Task: In the listing below, which lines contain the string "dropdown"? Copy them all.

Data for processing:
☆ ☆ ☆ ☆ ☆ ☆ ☆

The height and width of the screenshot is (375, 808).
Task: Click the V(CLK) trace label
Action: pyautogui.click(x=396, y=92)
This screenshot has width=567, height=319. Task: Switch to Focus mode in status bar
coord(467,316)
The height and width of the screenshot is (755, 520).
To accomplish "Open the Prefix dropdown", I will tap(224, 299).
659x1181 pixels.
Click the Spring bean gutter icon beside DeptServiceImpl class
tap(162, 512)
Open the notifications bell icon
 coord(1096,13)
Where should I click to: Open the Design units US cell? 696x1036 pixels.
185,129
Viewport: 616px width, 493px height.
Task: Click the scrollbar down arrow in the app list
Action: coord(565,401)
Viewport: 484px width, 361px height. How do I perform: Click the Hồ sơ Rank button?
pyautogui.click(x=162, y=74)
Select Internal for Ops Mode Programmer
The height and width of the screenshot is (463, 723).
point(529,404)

☆ ☆ ☆ ☆ ☆ ☆ ☆

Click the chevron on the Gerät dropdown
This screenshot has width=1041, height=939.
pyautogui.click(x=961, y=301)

☆ ☆ ☆ ☆ ☆ ☆ ☆

Answer to this problem:
To accomplish "Open the Prefix dropdown", I will tap(224, 299).
Click the chevron on the Gerät dropdown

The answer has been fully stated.